Le 18 juin, place à l’émotion avec Der letzte Mann (1924) de F.W. Murnau, un mélodrame social centré sur un portier d’hôtel déchu de sa fonction. Porté par le jeu intense d’Emil Jannings, le film est salué pour son usage révolutionnaire de la caméra subjective, qui renforce l’empathie du spectateur.
Le 25 juin, le public pourra redécouvrir M – Eine Stadt sucht einen Mörder (1931) de Fritz Lang, un thriller haletant sur un tueur d’enfants traqué à la fois par la police et par le monde criminel. Ce film, premier long-métrage sonore du réalisateur, jette un regard inquiet sur la justice et la responsabilité collective.
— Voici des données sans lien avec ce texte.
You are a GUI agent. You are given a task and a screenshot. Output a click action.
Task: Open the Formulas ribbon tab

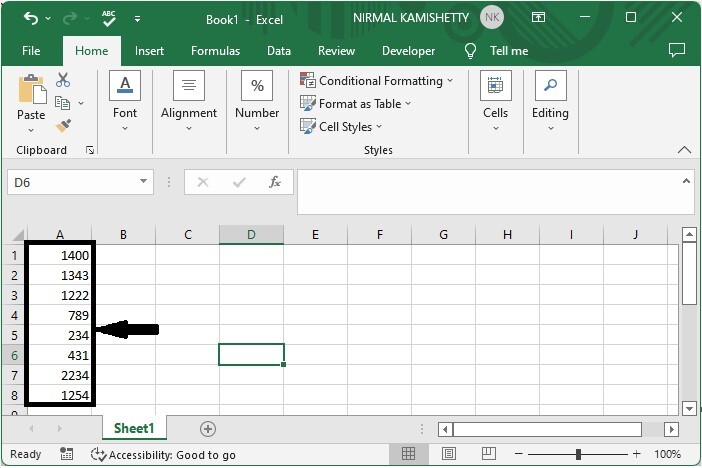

Le 2 juillet, Die Büchse der Pandora (1929) de G.W. Pabst mettra à l’honneur Lulu, personnage mythique interprété par Louise Brooks, dans un drame sensuel et tragique. Le film interroge les normes sociales et la condition féminine à travers une figure complexe et subversive.
Le 9 juillet, l’ambiance basculera vers le fantastique avec Orlacs Hände (1924) de Robert Wiene, où un pianiste greffé des mains d’un criminel plonge dans une spirale de paranoïa. Ce thriller psychologique aborde avec finesse les frontières entre science, folie et fatalité.
Enfin, le 16 juillet, Die Straße (1923) de Karl Grune clôturera la série sur une note dramatique. Le film explore la tentation urbaine et les désillusions de la modernité à travers le parcours d’un homme ordinaire, emporté dans les méandres de la ville.
Une invitation à redécouvrir le langage visuel du cinéma
Plus qu’une simple projection en plein air, Ciné-Jnina propose une véritable redécouverte du langage cinématographique muet, à une époque où les dialogues étaient remplacés par des gestes, des regards et des jeux de lumière. Ce retour aux sources du cinéma permet de mieux comprendre l’influence de ces œuvres sur les cinéastes contemporains, qu’ils soient européens, américains ou asiatiques.